A small but expanding body of literature indicates that lymphatic vessel capacitance and pumping primarily dictate lymphatic function under normal physiological conditions (15, 16, 23–28, 55, 68), and that endothelial NO signaling is an important modulator of lymphatic pump activity and lymph flow (7, 25, 28, 32, 61). Based on our previous findings, we hypothesized that nitric oxide synthase (NOS) signaling is disrupted in the lymphatic endothelium of lambs exposed to chronically increased pulmonary blood and lymph flow (12, 13).

The objective of the present study was to test this hypothesis and potential mechanisms of disrupted NO signaling. To this end, late-gestation fetal lambs underwent in utero placement of an aortopulmonary vascular graft. Four weeks after birth, primary lymphatic endothelial cells (LECs) were isolated from the efferent lymphatic of the caudal mediastinal lymph node of both shunt and normal (control) lambs. We measured and compared NO_x, NOS isoform expression and activity, levels of cellular nitration, and accumulation of reactive oxygen species (ROS). A better understanding of these mechanisms may lead to improved treatment and prevention strategies for congenital and acquired lymphatic abnormalities in the setting of CHD.

METHODS

Chronic model of increased PBF and pulmonary lymph flow.
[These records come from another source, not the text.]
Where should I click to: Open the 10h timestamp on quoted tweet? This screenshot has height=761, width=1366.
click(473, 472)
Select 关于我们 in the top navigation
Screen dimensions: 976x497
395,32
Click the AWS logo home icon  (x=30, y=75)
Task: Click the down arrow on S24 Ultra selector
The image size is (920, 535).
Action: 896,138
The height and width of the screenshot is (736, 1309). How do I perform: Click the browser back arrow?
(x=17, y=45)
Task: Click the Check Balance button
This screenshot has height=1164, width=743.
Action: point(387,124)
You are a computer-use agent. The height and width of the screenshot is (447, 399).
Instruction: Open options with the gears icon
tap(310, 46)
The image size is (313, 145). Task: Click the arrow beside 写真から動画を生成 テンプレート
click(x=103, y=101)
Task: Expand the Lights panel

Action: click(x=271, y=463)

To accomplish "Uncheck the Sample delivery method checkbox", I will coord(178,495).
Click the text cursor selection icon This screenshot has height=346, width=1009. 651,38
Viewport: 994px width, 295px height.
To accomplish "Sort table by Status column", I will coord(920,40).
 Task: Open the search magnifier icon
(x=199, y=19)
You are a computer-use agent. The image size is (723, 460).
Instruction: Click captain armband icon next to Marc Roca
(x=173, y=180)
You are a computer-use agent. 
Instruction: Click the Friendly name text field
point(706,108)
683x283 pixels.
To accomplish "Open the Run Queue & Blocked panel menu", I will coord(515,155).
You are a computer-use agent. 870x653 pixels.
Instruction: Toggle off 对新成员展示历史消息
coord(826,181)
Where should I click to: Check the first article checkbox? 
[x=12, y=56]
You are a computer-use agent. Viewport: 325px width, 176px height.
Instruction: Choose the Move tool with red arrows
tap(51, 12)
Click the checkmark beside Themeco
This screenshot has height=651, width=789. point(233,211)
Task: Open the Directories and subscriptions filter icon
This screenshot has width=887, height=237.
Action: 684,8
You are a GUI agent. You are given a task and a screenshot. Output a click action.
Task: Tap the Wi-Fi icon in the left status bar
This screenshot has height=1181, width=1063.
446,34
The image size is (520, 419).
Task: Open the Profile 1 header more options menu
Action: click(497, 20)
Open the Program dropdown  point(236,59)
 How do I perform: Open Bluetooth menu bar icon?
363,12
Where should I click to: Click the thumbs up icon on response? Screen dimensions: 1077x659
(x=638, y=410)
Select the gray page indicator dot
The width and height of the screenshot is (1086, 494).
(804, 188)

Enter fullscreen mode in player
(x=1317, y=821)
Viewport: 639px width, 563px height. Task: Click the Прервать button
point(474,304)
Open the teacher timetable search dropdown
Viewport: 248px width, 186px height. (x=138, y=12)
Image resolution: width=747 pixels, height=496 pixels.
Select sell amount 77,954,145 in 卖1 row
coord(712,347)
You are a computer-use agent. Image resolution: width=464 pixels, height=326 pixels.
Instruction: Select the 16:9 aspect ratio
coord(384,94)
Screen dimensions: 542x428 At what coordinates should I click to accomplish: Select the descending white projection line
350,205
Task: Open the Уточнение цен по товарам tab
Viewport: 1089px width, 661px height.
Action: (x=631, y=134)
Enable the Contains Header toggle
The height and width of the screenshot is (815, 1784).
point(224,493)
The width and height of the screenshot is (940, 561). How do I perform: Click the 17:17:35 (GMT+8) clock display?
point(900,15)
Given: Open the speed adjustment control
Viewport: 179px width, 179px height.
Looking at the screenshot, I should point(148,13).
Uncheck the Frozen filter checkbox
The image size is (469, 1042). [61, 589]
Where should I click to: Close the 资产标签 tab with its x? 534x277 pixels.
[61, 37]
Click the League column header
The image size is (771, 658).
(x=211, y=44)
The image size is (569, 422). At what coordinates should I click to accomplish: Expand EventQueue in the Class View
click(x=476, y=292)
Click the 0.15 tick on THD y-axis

As previously described in detail (51), an 8.0-mm Gore-Tex vascular graft, ∼2 mm length (W. L. Gore and Associates, Milpitas, CA), was anastomosed between the ascending aorta and main pulmonary artery in anesthetized late-gestation fetuses (137–141 days gestation, term = 145 days) from five mixed-breed Western ewes. Four weeks after spontaneous delivery, shunt lambs (n = 5) and normal age-matched control (n = 5) were anesthetized, mechanically ventilated, and instrumented to continuously measure hemodynamics and harvest tissue (51). Animals' vital signs, including core temperature, were monitored throughout the study, and they were given intravenous fluids and prophylactic antibiotics per protocol (51). For all shunt lambs, the ratio of pulmonary to systemic blood flow (Qp/Qs) was calculated using the Fick principle. For control lambs, the Qp/Qs was assumed to be 1:1.

At the end of each protocol, all lambs were killed with a lethal injection of pentobarbital sodium followed by bilateral thoracotomy as described in the National Institutes of Health Guidelines for the Care and Use of Laboratory Animals. The Committees on Animal Research of the University of California, San Francisco, and the University of California, Davis, approved all protocols and procedures.

Isolation and culture of lymphatic endothelial cells.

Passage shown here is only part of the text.